▶ **EXERCISE INSTRUCTIONS**:
Take the line that contains "The image size is (932, 627)." and each one after it through the last line below, and retype them exactly. Leave out the pictures.

▶ **MATERIAL TO PROCESS**:

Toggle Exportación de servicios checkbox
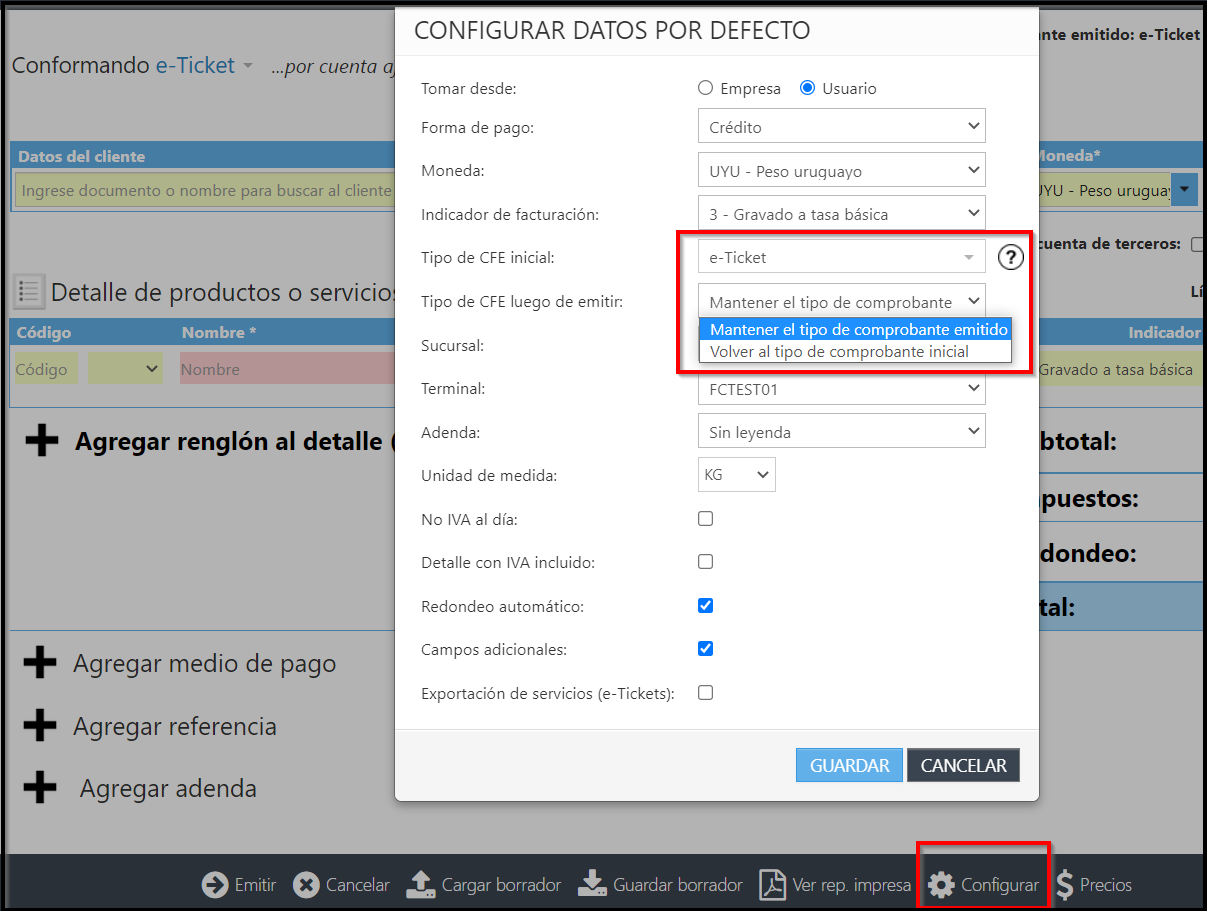 click(706, 693)
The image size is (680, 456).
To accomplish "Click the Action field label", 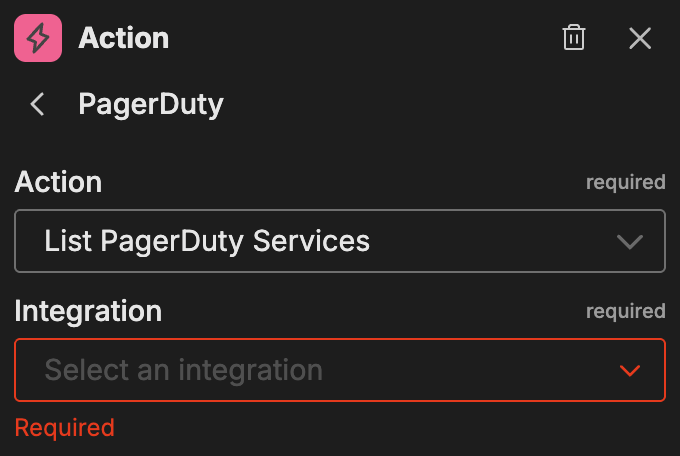I will point(58,182).
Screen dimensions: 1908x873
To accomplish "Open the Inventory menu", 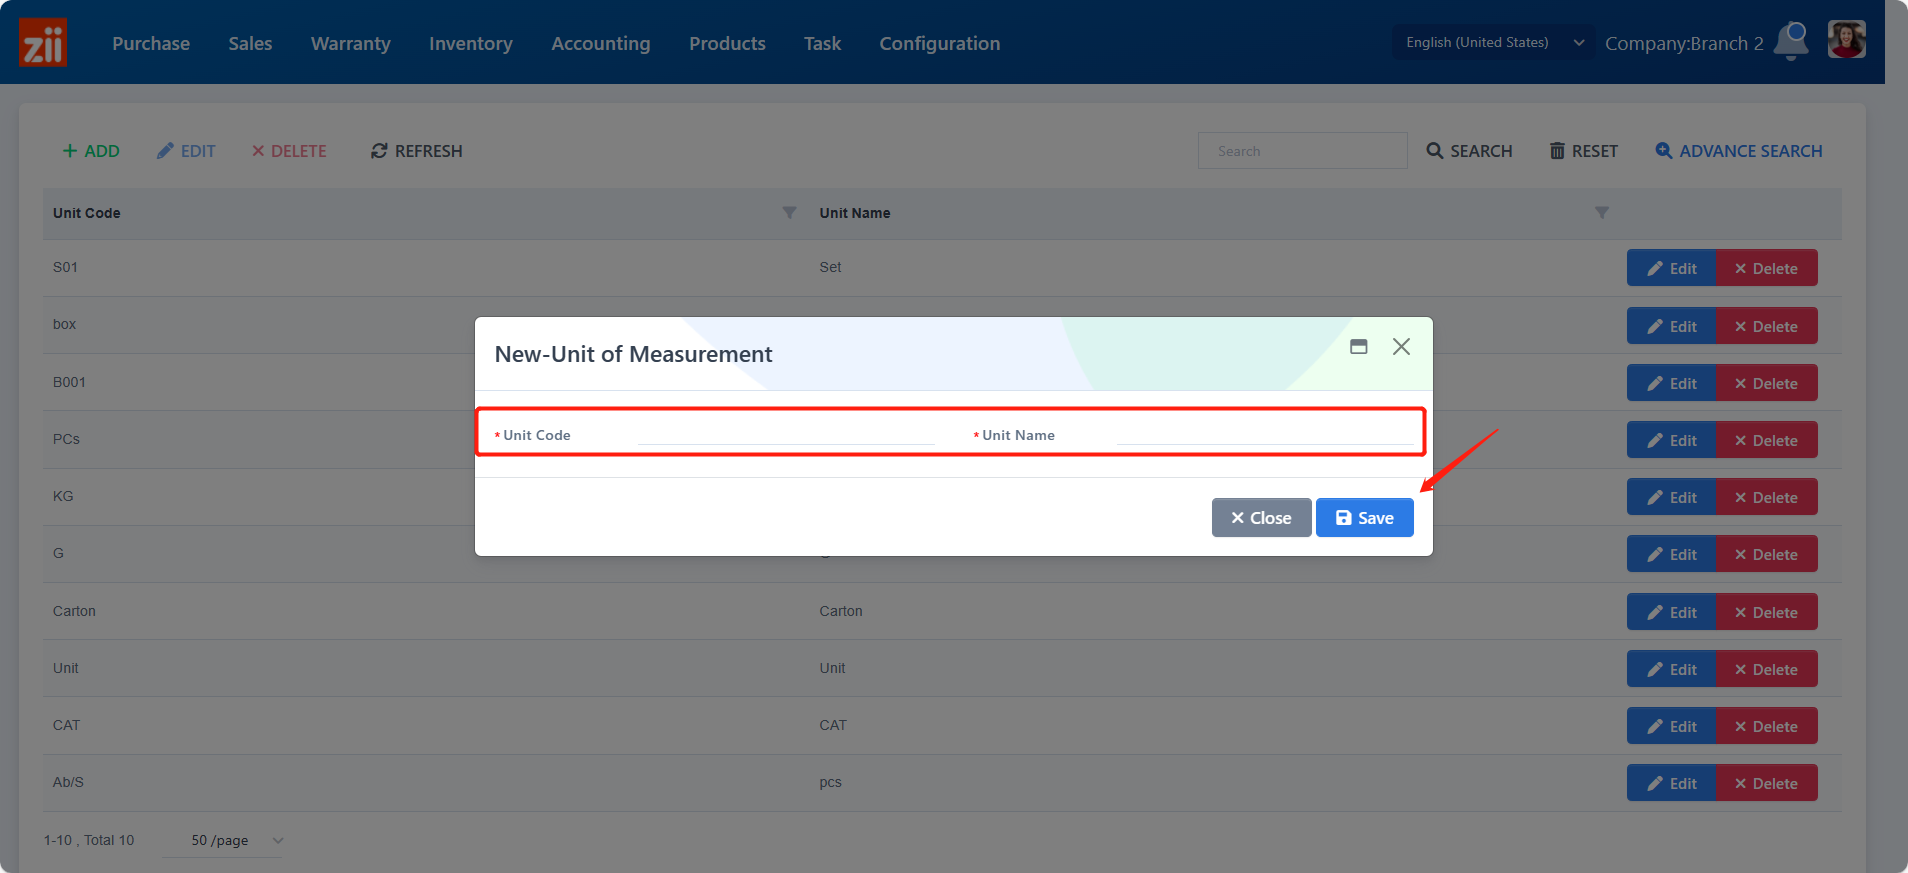I will pos(470,44).
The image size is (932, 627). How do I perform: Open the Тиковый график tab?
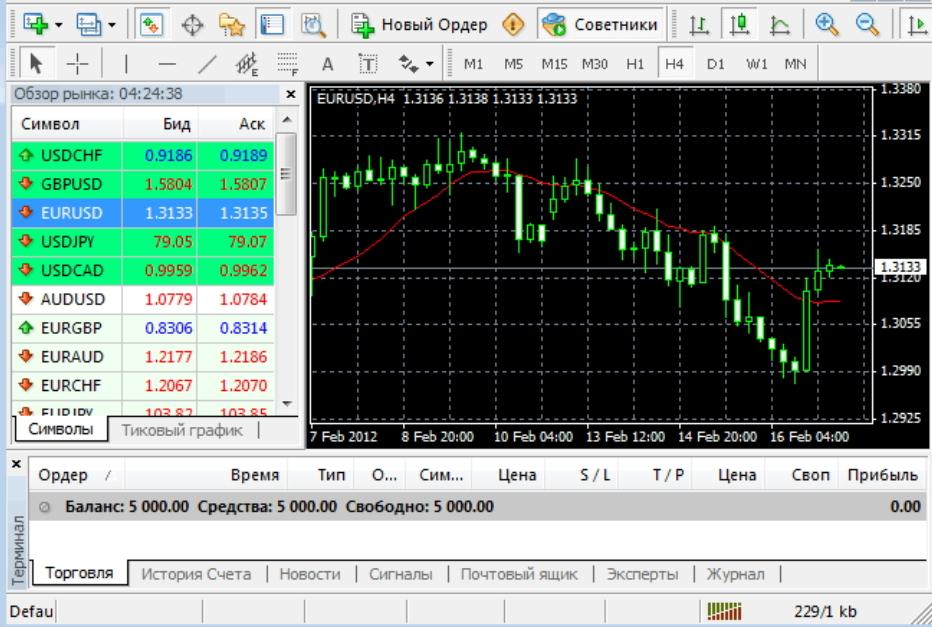point(182,430)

▶ **RESPONSE**:
The image size is (932, 627). How do I perform: Open the Тиковый график tab?
point(182,430)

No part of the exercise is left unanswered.